The proverbial head of the Mother Superior fan club was Anthrax guitarist Scott Ian, his fandom hitting such heights that he convinced Wilson to get the band back together to jam with him at his birthday party. Stories like this is are too good to end there: after persuading Wilson to record some of the band's songs (hand picked by Ian), joined by Joey Vera (Armored Saint) on bass and John Tempesta (White Zombie) on drums, the idea for Motor Sister was born: a supergroup cover band paying homage to songs you’ve never heard, fronted by the man who wrote them.

Mother Superior played straight ahead bar rock, buffering somewhere between the soul of Enuff Z Nuff and the swagger of Kiss… they were a party waiting to happen. On Ride, Ian and company relight a fuse in Wilson that has now sparked into a forest fire. The opening riff of “A-Hole” kicks out the jams so hard it's like the MC5 but full-on Hollywood, bustling into a nineties rock anthem tailor made for the soundtrack to a Wayne’s World flick with it’s unabashed sincerity in it’s party hearty attitude.

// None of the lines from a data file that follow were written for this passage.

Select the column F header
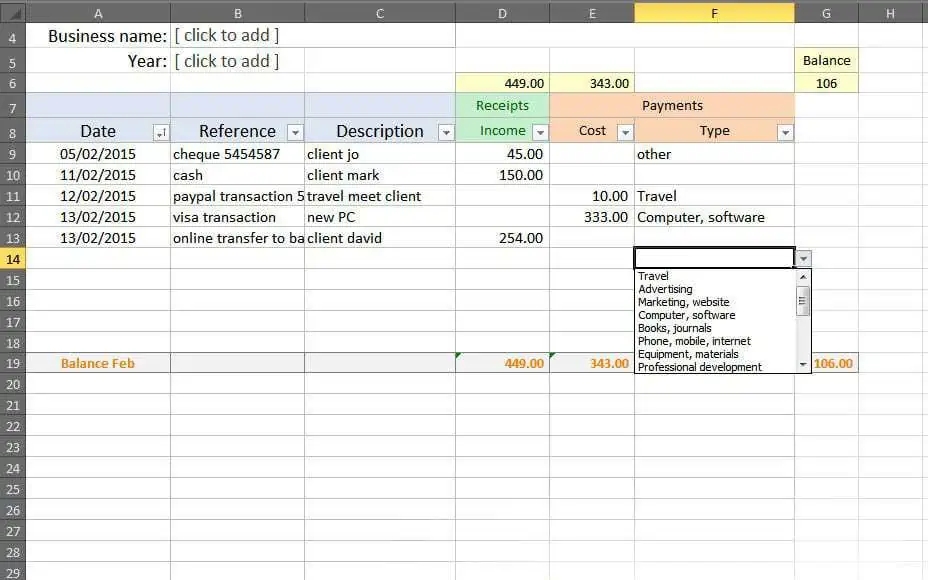 click(x=713, y=12)
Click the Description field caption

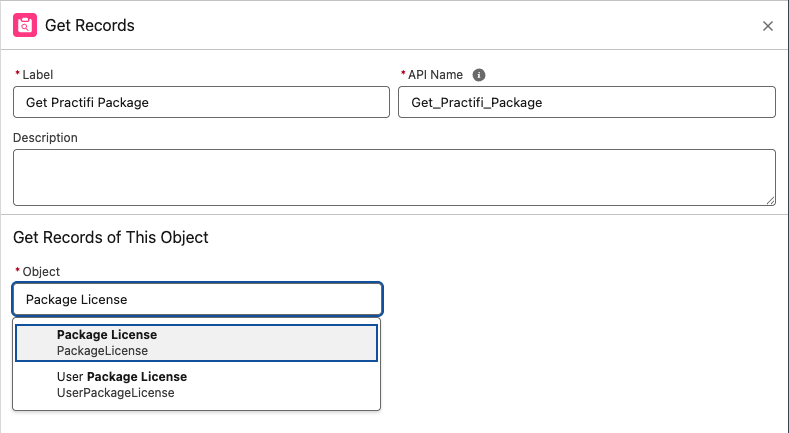[45, 137]

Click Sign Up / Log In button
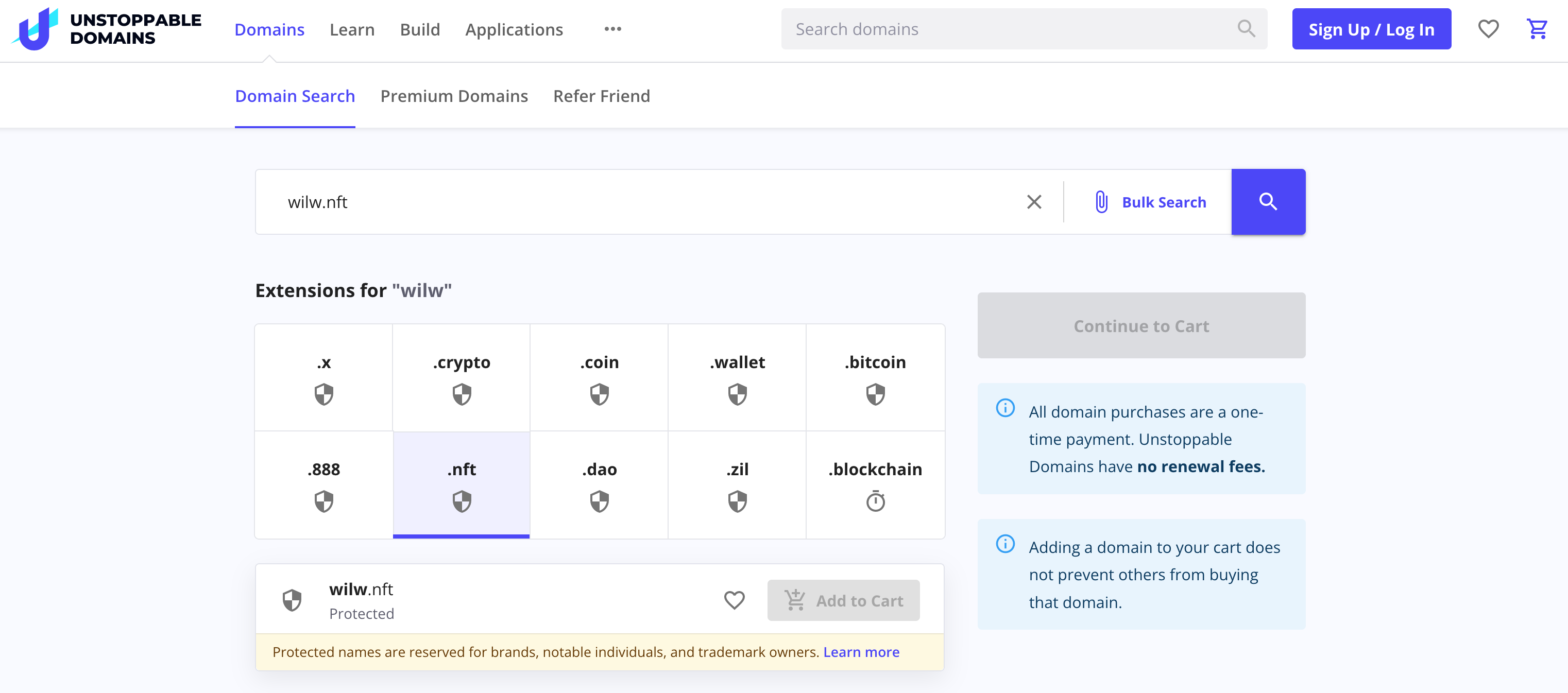coord(1373,29)

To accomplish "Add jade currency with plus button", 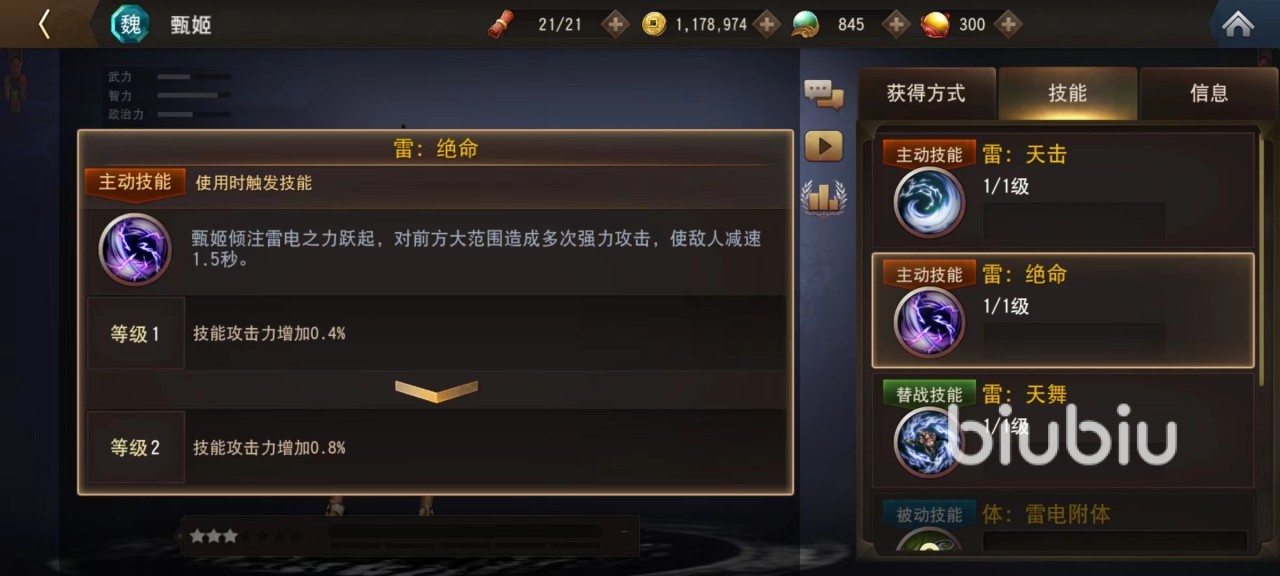I will [897, 24].
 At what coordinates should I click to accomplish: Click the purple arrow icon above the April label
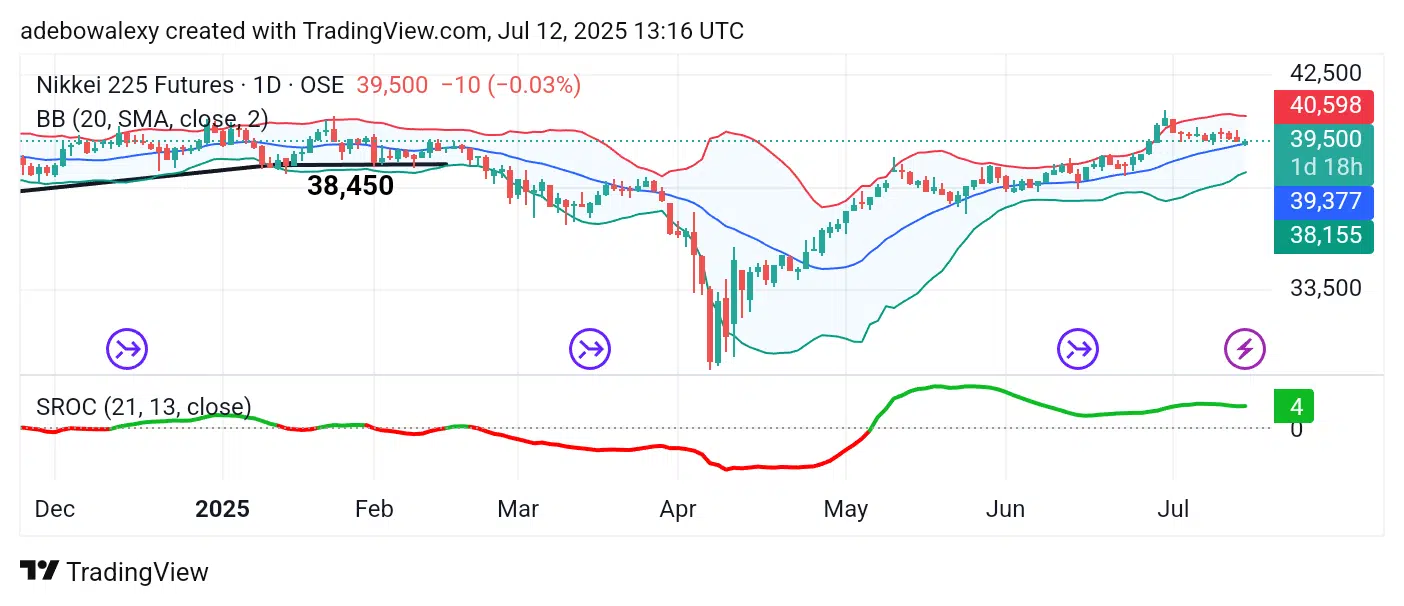(590, 349)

Ride continues on a retro rock trip with shades of oft forgotten mullet kings: the Clapton worship funk of House of Lords ("This Song Reminds Me of You") to the indie pop of Drivin N Cryin ("Get That Girl"). Motor Sister is at their absolute best when they are letting it all hang out in a clinic of no fucks given, good times rock and roll. Take the crushing “Beg, Borrow, Steal” where Wilson sounds young again; bellowing out the chorus like an arena tour was in his future.

“Head Hanging Low” borders on alternative nation material, so fully developed in its indie pop sensibilities that it could have been an unlikely top forty hit now sounding like the inspiration to the Hellacopters best work. Wilson has a knack for intelligent sentiments in his songwriting; it’s Dogs D’Amour but as American as apple pie. On the absolutely killer “Whore”, the prophetic Wilson sings “lines on your face, staring back at you in the mirror”, summing up this ride down memory lane perfectly. Motor Sister's  story is fitting for a Hollywood screenplay, but with Wilson letting the music do the talking it is the soundtrack that is the real star.